*EXERCISE:* Report how many lines in the entries below contain the word "icon". Case counts, and the reply should be the number alone.
──────── DATA PROVIDED
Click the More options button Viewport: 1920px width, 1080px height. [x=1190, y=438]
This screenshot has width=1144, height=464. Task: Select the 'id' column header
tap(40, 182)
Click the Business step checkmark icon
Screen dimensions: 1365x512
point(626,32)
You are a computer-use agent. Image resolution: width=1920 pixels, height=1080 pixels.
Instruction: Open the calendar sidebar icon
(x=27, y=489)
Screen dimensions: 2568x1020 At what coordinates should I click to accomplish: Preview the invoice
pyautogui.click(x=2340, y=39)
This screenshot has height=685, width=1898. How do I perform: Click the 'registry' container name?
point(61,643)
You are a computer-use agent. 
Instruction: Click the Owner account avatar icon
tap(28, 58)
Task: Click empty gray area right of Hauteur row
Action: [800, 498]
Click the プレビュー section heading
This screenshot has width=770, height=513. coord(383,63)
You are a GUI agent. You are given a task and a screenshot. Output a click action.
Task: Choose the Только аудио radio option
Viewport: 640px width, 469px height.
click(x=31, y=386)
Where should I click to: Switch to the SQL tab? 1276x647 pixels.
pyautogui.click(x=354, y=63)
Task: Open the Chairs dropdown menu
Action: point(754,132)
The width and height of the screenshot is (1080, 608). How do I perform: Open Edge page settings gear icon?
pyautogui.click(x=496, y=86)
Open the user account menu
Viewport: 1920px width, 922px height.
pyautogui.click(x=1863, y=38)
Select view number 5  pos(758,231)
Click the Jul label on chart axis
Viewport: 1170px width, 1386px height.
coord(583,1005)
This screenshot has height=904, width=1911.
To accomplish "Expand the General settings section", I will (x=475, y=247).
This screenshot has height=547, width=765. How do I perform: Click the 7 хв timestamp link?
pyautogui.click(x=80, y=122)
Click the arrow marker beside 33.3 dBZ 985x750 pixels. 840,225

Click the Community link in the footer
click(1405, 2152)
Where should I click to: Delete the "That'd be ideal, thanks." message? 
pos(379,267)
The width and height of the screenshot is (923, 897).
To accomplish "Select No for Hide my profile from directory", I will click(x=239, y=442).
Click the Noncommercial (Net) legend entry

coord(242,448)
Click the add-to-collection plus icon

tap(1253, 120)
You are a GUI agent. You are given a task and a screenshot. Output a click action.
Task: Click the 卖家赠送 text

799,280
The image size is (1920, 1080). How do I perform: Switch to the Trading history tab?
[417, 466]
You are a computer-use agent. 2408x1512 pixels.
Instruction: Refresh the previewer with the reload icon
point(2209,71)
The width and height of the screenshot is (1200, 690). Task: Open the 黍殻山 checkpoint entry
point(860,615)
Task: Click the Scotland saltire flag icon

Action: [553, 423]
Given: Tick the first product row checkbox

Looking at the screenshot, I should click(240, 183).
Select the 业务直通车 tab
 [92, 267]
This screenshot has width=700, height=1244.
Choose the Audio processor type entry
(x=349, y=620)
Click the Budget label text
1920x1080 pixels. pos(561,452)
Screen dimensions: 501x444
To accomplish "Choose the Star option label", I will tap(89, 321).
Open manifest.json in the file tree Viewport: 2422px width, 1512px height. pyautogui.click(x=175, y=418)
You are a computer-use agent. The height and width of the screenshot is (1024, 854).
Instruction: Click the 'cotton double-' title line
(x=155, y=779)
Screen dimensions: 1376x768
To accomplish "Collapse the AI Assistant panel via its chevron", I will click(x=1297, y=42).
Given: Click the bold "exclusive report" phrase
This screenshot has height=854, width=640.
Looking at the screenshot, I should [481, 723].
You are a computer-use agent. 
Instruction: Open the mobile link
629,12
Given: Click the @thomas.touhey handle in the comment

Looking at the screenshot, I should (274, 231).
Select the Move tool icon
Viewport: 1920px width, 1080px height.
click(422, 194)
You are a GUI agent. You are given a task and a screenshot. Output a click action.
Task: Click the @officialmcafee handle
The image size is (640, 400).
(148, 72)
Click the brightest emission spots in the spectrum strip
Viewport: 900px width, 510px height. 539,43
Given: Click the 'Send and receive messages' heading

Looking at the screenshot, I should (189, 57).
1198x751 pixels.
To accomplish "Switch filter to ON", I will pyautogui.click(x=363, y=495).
────────────────
*TASK RESULT:* 8